▶ _Work required_
Copy out every one of the following entries word for word.

━━━ Records for the task

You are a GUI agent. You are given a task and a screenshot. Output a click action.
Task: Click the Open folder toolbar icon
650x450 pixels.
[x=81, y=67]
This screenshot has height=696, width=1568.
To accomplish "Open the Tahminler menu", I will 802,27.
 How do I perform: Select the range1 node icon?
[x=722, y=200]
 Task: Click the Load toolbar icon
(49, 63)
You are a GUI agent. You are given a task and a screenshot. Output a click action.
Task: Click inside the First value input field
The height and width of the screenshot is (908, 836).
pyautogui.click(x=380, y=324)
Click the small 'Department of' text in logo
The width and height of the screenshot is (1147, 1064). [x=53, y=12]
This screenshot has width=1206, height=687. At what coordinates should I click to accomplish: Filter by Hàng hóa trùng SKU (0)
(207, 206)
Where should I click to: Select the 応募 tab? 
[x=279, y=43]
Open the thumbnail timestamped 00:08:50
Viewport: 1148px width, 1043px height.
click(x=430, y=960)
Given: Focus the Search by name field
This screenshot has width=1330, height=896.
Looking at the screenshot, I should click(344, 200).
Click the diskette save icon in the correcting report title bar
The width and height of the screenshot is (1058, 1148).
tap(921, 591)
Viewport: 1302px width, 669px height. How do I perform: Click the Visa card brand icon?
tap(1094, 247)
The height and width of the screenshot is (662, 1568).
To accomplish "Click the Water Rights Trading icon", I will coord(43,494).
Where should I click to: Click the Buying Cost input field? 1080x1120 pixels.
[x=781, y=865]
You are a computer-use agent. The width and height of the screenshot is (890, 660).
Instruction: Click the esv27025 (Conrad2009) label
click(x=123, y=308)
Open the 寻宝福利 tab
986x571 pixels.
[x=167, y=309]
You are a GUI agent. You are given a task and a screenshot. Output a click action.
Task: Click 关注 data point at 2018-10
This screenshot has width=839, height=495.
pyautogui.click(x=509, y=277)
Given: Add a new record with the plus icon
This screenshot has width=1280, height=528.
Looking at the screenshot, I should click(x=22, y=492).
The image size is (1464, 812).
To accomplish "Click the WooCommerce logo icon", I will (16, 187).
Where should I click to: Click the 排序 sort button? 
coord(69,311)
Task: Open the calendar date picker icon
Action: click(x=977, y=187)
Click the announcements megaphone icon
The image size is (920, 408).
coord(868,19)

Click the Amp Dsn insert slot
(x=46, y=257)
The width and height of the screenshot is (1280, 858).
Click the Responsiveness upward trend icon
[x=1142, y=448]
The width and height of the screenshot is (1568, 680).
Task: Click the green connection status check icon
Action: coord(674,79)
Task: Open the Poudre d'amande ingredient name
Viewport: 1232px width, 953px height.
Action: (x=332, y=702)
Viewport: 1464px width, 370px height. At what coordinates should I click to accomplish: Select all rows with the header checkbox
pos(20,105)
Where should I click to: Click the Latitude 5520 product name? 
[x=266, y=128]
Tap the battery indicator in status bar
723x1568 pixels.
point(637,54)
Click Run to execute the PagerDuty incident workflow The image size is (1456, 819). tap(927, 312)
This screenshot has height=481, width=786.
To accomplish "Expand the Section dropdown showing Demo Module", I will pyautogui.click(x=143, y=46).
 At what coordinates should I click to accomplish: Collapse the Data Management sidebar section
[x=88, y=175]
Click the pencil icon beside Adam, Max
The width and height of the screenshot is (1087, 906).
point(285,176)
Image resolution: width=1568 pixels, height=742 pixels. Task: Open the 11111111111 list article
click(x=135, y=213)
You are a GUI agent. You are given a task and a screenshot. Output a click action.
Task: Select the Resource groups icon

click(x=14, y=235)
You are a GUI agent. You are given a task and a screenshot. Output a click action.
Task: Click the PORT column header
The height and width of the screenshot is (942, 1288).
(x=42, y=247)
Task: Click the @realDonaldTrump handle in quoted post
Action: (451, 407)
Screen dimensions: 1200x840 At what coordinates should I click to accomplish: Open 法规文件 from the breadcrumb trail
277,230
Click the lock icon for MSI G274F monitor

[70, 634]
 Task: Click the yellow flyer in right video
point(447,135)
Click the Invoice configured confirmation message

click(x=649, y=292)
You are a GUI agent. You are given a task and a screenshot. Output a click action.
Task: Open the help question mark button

━━━━━━

▶ _Task response_
You are a GUI agent. You are given a task and a screenshot. Output a click action.
Task: Click the Open folder toolbar icon
650x450 pixels.
[x=81, y=67]
This screenshot has height=696, width=1568.
To accomplish "Open the Tahminler menu", I will 802,27.
 How do I perform: Select the range1 node icon?
[x=722, y=200]
 Task: Click the Load toolbar icon
(49, 63)
You are a GUI agent. You are given a task and a screenshot. Output a click action.
Task: Click inside the First value input field
The height and width of the screenshot is (908, 836).
pyautogui.click(x=380, y=324)
Click the small 'Department of' text in logo
The width and height of the screenshot is (1147, 1064). [x=53, y=12]
This screenshot has width=1206, height=687. At what coordinates should I click to accomplish: Filter by Hàng hóa trùng SKU (0)
(207, 206)
Where should I click to: Select the 応募 tab? 
[x=279, y=43]
Open the thumbnail timestamped 00:08:50
Viewport: 1148px width, 1043px height.
click(x=430, y=960)
Given: Focus the Search by name field
This screenshot has width=1330, height=896.
Looking at the screenshot, I should click(344, 200).
Click the diskette save icon in the correcting report title bar
The width and height of the screenshot is (1058, 1148).
tap(921, 591)
Viewport: 1302px width, 669px height. How do I perform: Click the Visa card brand icon?
tap(1094, 247)
The height and width of the screenshot is (662, 1568).
To accomplish "Click the Water Rights Trading icon", I will coord(43,494).
Where should I click to: Click the Buying Cost input field? 1080x1120 pixels.
[x=781, y=865]
You are a computer-use agent. The width and height of the screenshot is (890, 660).
Instruction: Click the esv27025 (Conrad2009) label
click(x=123, y=308)
Open the 寻宝福利 tab
986x571 pixels.
[x=167, y=309]
You are a GUI agent. You are given a task and a screenshot. Output a click action.
Task: Click 关注 data point at 2018-10
This screenshot has width=839, height=495.
pyautogui.click(x=509, y=277)
Given: Add a new record with the plus icon
This screenshot has width=1280, height=528.
Looking at the screenshot, I should click(x=22, y=492).
The image size is (1464, 812).
To accomplish "Click the WooCommerce logo icon", I will (16, 187).
Where should I click to: Click the 排序 sort button? 
coord(69,311)
Task: Open the calendar date picker icon
Action: click(x=977, y=187)
Click the announcements megaphone icon
The image size is (920, 408).
coord(868,19)

Click the Amp Dsn insert slot
(x=46, y=257)
The width and height of the screenshot is (1280, 858).
Click the Responsiveness upward trend icon
[x=1142, y=448]
The width and height of the screenshot is (1568, 680).
Task: Click the green connection status check icon
Action: coord(674,79)
Task: Open the Poudre d'amande ingredient name
Viewport: 1232px width, 953px height.
Action: (x=332, y=702)
Viewport: 1464px width, 370px height. At what coordinates should I click to accomplish: Select all rows with the header checkbox
pos(20,105)
Where should I click to: Click the Latitude 5520 product name? 
[x=266, y=128]
Tap the battery indicator in status bar
723x1568 pixels.
point(637,54)
Click Run to execute the PagerDuty incident workflow The image size is (1456, 819). tap(927, 312)
This screenshot has height=481, width=786.
To accomplish "Expand the Section dropdown showing Demo Module", I will pyautogui.click(x=143, y=46).
 At what coordinates should I click to accomplish: Collapse the Data Management sidebar section
[x=88, y=175]
Click the pencil icon beside Adam, Max
The width and height of the screenshot is (1087, 906).
point(285,176)
Image resolution: width=1568 pixels, height=742 pixels. Task: Open the 11111111111 list article
click(x=135, y=213)
You are a GUI agent. You are given a task and a screenshot. Output a click action.
Task: Select the Resource groups icon

click(x=14, y=235)
You are a GUI agent. You are given a task and a screenshot. Output a click action.
Task: Click the PORT column header
The height and width of the screenshot is (942, 1288).
(x=42, y=247)
Task: Click the @realDonaldTrump handle in quoted post
Action: (451, 407)
Screen dimensions: 1200x840 At what coordinates should I click to accomplish: Open 法规文件 from the breadcrumb trail
277,230
Click the lock icon for MSI G274F monitor

[70, 634]
 Task: Click the yellow flyer in right video
point(447,135)
Click the Invoice configured confirmation message

click(x=649, y=292)
You are a GUI agent. You are given a task and a screenshot. Output a click action.
Task: Open the help question mark button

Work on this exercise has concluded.